==== Document extract
Four Interns in the Garden

Four Interns in the Garden

This year, in addition to EA's four interns, Stanford Inn sponsored Annika Kao and Ben Don, 2-Month Interns, as part of their Sustainable Mindset program. The interns lived and worked along with EA's VGfP interns, providing a broader experience. Ben was unavailable for this article.

Annika Kao, California, USA
Stanford Inn sponsored 2-Month Intern at VGfP

Annika KaoMy mom has always loved to garden, and as a kid I would sometimes help her, but it wasn't the gardening that truly drew me in. I found the concept of the sustainable mindset very interesting. I am currently studying Environmental Studies at UC Santa Barbara, CA. I love the idea of learning sustainable methods in all fields of practice.

I learned about the 2-Month GROW BIOINTENSIVE Internship program through Joan Stanford at the Stanford Inn Eco-Resort. I met Joan while applying for an internship. Joan was part of the interview committee.
========
**Given instruction:**
In the article about interns in the garden, what field is Annika Kao studying, and where?
==== Listed entries
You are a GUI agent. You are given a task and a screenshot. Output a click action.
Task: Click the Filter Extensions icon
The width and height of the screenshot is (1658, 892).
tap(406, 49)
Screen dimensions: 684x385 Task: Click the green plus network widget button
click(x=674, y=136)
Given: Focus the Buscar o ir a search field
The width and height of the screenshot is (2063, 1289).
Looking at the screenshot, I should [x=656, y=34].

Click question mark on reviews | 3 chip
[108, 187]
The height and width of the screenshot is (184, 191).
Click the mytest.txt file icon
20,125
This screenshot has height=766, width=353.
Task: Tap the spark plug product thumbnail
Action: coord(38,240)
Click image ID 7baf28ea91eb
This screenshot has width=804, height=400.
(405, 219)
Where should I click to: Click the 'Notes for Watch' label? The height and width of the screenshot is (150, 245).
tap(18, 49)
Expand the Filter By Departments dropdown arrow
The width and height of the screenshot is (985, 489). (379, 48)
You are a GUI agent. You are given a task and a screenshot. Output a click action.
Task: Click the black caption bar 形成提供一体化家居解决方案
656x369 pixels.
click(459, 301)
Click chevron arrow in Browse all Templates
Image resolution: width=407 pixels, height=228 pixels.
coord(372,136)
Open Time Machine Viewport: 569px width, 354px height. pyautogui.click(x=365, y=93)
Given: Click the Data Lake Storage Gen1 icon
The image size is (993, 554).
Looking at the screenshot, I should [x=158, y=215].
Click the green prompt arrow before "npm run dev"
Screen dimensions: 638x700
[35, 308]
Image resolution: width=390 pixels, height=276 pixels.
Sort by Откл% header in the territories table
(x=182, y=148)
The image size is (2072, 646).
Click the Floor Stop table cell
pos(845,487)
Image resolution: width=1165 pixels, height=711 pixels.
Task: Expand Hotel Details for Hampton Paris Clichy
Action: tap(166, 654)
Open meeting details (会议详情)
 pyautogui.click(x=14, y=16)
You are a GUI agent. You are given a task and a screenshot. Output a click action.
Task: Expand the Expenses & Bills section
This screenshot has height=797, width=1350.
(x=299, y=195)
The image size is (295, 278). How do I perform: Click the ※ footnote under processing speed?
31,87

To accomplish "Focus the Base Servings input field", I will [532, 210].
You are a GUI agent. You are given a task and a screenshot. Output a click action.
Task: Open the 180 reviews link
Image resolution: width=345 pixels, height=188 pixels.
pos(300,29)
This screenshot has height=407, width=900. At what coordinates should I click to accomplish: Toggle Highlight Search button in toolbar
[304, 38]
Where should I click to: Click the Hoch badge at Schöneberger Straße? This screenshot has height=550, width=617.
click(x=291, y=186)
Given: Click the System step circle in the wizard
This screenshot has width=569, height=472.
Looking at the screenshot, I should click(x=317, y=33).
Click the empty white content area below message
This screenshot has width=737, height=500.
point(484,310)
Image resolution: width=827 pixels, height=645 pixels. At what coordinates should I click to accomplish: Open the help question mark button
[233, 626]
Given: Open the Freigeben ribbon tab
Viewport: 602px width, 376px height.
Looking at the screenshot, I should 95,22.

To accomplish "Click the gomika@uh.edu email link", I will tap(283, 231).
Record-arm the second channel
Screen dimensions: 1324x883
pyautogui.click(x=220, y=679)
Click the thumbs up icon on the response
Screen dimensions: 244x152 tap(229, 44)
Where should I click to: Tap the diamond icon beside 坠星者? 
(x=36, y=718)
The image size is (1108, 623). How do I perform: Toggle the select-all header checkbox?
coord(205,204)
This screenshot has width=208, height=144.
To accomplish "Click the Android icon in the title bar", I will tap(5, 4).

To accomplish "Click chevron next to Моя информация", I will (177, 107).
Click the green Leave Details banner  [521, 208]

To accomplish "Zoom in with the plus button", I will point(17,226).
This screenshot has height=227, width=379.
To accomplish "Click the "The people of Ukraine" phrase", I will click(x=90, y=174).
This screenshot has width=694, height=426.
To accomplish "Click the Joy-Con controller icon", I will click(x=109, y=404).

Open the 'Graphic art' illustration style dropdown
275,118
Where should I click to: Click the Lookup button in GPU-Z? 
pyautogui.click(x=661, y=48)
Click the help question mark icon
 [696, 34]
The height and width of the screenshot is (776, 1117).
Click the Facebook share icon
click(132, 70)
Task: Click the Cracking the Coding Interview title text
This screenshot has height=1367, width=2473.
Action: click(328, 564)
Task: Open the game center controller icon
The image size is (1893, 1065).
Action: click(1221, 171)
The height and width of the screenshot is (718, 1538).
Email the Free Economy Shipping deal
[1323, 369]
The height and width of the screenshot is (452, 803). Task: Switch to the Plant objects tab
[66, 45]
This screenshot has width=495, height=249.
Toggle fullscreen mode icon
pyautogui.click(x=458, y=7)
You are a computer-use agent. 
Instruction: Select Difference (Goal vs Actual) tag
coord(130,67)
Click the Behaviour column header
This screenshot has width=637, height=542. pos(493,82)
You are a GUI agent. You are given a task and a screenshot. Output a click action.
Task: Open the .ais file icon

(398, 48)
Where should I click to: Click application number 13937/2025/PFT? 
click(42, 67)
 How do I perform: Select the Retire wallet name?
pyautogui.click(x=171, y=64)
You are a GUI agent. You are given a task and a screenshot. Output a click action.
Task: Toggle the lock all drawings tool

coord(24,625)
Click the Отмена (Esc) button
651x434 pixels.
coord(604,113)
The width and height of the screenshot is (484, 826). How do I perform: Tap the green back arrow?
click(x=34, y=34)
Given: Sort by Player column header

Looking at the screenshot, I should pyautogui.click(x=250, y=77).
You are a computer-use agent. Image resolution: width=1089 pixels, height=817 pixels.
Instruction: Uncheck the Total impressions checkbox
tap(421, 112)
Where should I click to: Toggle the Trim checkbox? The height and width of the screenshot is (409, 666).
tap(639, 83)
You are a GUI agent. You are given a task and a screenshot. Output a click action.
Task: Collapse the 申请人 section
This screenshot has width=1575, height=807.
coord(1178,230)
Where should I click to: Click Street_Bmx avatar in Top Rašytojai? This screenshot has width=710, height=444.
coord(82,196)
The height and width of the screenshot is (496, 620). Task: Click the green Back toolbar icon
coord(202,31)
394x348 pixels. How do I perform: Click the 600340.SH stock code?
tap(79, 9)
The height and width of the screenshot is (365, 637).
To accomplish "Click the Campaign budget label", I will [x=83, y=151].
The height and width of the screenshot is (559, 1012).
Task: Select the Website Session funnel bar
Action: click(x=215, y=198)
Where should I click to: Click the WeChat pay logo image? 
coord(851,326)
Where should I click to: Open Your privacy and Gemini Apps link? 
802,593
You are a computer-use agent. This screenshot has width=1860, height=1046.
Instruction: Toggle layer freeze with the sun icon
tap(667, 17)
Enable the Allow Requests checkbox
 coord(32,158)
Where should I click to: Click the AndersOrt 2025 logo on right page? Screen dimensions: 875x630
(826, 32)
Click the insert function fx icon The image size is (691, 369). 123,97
========
**Solved problem:**
Environmental Studies at UC Santa Barbara